## ACTIVITY
All lines from the one with "Toggle Zawieszona działalność checkbox" through the end of the records below are to be given again exactly, and nothing else.

Items listed in a dataset:
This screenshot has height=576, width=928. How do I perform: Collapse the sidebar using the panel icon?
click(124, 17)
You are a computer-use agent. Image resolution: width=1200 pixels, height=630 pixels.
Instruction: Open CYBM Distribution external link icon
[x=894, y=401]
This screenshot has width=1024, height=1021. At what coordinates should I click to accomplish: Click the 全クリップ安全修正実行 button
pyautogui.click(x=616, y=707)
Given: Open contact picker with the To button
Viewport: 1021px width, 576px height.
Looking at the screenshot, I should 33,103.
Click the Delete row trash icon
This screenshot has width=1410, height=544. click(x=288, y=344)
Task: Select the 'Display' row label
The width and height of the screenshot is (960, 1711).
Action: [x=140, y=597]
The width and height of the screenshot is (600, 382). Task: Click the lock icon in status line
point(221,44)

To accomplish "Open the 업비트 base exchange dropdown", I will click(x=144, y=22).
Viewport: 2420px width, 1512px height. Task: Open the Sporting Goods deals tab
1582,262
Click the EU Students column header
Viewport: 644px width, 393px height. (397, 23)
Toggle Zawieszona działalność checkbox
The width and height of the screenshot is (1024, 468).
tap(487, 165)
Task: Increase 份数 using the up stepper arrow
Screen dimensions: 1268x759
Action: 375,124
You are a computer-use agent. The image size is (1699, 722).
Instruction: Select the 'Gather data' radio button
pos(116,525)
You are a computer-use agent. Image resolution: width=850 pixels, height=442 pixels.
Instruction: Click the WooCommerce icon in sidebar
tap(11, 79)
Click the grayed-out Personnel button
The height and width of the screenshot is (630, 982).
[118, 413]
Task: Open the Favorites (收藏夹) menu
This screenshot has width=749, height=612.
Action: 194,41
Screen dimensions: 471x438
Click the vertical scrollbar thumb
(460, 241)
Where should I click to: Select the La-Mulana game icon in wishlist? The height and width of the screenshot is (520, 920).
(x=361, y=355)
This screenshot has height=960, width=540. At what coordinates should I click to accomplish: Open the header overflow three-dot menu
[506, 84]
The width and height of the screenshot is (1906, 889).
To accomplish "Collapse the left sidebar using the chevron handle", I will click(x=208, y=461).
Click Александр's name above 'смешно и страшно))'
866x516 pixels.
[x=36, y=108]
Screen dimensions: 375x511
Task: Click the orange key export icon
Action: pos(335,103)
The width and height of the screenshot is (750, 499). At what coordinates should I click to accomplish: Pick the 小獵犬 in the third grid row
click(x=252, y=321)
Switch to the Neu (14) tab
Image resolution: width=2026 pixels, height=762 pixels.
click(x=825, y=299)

## EXERCISE OUTPUT
Toggle Zawieszona działalność checkbox
The width and height of the screenshot is (1024, 468).
tap(487, 165)
Task: Increase 份数 using the up stepper arrow
Screen dimensions: 1268x759
Action: 375,124
You are a computer-use agent. The image size is (1699, 722).
Instruction: Select the 'Gather data' radio button
pos(116,525)
You are a computer-use agent. Image resolution: width=850 pixels, height=442 pixels.
Instruction: Click the WooCommerce icon in sidebar
tap(11, 79)
Click the grayed-out Personnel button
The height and width of the screenshot is (630, 982).
[118, 413]
Task: Open the Favorites (收藏夹) menu
This screenshot has width=749, height=612.
Action: 194,41
Screen dimensions: 471x438
Click the vertical scrollbar thumb
(460, 241)
Where should I click to: Select the La-Mulana game icon in wishlist? The height and width of the screenshot is (520, 920).
(x=361, y=355)
This screenshot has height=960, width=540. At what coordinates should I click to accomplish: Open the header overflow three-dot menu
[506, 84]
The width and height of the screenshot is (1906, 889).
To accomplish "Collapse the left sidebar using the chevron handle", I will click(x=208, y=461).
Click Александр's name above 'смешно и страшно))'
866x516 pixels.
[x=36, y=108]
Screen dimensions: 375x511
Task: Click the orange key export icon
Action: pos(335,103)
The width and height of the screenshot is (750, 499). At what coordinates should I click to accomplish: Pick the 小獵犬 in the third grid row
click(x=252, y=321)
Switch to the Neu (14) tab
Image resolution: width=2026 pixels, height=762 pixels.
click(x=825, y=299)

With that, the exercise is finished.